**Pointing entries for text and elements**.

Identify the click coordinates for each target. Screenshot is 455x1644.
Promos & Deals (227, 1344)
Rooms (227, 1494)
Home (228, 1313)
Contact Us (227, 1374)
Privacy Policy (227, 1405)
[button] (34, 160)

**Given problem**. Reproduce every one of the entries above line for line, without changing anything.

**Output of the exercise**.
Identify the click coordinates for each target. Screenshot is 455x1644.
Promos & Deals (227, 1344)
Rooms (227, 1494)
Home (228, 1313)
Contact Us (227, 1374)
Privacy Policy (227, 1405)
[button] (34, 160)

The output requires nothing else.